PROBLEM 1
Please rewrite the paragraph in the bug report that begins "With #25845" more briefly, keeping its main facts.
PROBLEM 2
Answer these questions from the bug report, one answer per line:
(a) What GPU does the environment line list?
(b) What model does the repro load?
(c) In the traceback, what function does the frame at line 221 of core.py name?

PASSAGE
⁂
Your current environment

vllm main, torch 2.9 RC, B200

🐛 Describe the bug

With #25845, we can now use splitting_ops to specify what things to split on if use_inductor_partition=True. However, the following repro runs into the following error:

Repro:

import os
from typing import Optional

import torch
import torch.nn as nn
from torch._dynamo.test_case import TestCase, run_tests
from torch._subclasses.fake_tensor import FakeTensorMode

from vllm import LLM, SamplingParams
from vllm.config import CompilationConfig, CompilationLevel, CUDAGraphMode
from tests.compile.backend import TestBackend
from vllm.config import CompilationConfig, PassConfig, VllmConfig, CompilationLevel


os.environ["TORCHINDUCTOR_FORCE_DISABLE_CACHES"] = "1"
os.environ["VLLM_DISABLE_COMPILE_CACHE"] = "1"
os.environ["VLLM_ENABLE_V1_MULTIPROCESSING"] = "1"
os.environ["VLLM_USE_V1"] = "1"
os.environ["VLLM_LOGGING_LEVEL"] = "DEBUG"
os.environ["VLLM_USE_STANDALONE_COMPILE"] = "1"

config = CompilationConfig(
    level=CompilationLevel.PIECEWISE,
    cudagraph_mode=CUDAGraphMode.FULL,
    # splitting_ops=[],
    custom_ops=['+quant_fp8'],
    use_inductor_graph_partition=True,
)

llm = LLM(
    model="RedHatAI/Meta-Llama-3.1-8B-Instruct-FP8",
    gpu_memory_utilization=0.6,
    max_model_len=3000,
    compilation_config=config,
    tensor_parallel_size=2,
    enforce_eager=False,
)

outputs = llm.generate(["Hello, my name is"], SamplingParams(temperature=0))

# Print the outputs.
print("-" * 50)
for output in outputs:
    prompt = output.prompt
    generated_text = output.outputs[0].text
    print(f"Prompt:    {prompt!r}")
    print(f"Output:    {generated_text!r}")
    print("-" * 60)

Error:

Traceback (most recent call last):
  File "/home/ProExpertProg/git/vllm/vllm/v1/engine/core.py", line 781, in run_engine_core
    engine_core = EngineCoreProc(*args, **kwargs)
  File "/home/ProExpertProg/git/vllm/vllm/v1/engine/core.py", line 553, in __init__
    super().__init__(
  File "/home/ProExpertProg/git/vllm/vllm/v1/engine/core.py", line 110, in __init__
    num_gpu_blocks, num_cpu_blocks, kv_cache_config = self._initialize_kv_caches(
  File "/home/ProExpertProg/git/vllm/vllm/v1/engine/core.py", line 221, in _initialize_kv_caches
    available_gpu_memory = self.model_executor.determine_available_memory()
⁂
ENTRIES SHOWN
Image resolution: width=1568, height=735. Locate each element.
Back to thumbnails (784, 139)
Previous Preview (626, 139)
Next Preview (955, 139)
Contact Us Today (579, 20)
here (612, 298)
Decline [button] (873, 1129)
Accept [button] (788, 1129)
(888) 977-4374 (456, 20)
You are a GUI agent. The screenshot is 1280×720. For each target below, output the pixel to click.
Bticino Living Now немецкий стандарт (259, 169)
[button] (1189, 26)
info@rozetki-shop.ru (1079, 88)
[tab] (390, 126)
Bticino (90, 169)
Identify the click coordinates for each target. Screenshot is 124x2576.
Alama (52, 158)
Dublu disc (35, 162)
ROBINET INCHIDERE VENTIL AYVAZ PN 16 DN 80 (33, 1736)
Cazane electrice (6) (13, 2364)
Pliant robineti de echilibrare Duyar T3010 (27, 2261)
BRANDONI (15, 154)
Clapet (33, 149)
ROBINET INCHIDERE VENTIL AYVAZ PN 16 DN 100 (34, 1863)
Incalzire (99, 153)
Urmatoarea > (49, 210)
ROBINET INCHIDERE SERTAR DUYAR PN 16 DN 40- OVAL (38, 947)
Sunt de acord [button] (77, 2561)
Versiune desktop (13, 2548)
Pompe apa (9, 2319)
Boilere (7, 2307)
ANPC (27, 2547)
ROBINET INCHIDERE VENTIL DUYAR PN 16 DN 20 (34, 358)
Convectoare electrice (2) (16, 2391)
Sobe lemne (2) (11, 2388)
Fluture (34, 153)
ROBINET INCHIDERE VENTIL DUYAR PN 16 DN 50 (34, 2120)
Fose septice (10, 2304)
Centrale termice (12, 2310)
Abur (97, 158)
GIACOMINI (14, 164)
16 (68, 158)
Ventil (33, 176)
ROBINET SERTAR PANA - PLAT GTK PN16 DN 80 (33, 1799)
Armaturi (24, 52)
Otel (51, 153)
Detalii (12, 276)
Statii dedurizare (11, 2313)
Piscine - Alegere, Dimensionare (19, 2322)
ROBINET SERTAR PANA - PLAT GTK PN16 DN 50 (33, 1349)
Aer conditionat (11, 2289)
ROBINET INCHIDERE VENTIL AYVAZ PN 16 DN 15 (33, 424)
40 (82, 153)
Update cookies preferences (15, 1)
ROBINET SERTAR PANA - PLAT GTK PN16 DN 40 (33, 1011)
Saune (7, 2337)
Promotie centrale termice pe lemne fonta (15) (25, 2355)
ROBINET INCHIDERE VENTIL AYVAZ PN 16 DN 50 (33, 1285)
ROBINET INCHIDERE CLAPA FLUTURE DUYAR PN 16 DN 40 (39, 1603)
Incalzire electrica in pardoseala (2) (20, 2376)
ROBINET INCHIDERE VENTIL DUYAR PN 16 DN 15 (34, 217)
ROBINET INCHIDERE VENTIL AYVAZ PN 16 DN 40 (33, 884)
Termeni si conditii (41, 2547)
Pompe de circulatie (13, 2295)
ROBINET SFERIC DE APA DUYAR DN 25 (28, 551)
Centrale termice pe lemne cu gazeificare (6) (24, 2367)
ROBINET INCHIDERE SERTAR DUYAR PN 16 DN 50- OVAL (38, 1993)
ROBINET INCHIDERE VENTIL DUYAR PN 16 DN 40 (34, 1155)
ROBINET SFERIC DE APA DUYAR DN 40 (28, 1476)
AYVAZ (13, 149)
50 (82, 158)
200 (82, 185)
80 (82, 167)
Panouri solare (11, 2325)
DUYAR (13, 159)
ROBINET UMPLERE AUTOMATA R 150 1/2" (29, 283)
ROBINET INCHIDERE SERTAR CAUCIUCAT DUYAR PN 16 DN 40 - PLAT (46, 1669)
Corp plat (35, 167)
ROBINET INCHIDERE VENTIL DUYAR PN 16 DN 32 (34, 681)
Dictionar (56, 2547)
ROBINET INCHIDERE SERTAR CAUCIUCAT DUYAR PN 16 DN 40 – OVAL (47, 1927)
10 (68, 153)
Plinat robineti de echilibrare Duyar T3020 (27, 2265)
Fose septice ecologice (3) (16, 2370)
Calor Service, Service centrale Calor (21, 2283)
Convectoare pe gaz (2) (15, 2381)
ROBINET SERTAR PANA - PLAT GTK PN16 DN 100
⁂
RESPONSE AREA 1
#25845 lets splitting_ops specify what to split on when use_inductor_partition=True, but the repro given fails with an error.

RESPONSE AREA 2
(a) B200
(b) RedHatAI/Meta-Llama-3.1-8B-Instruct-FP8
(c) _initialize_kv_caches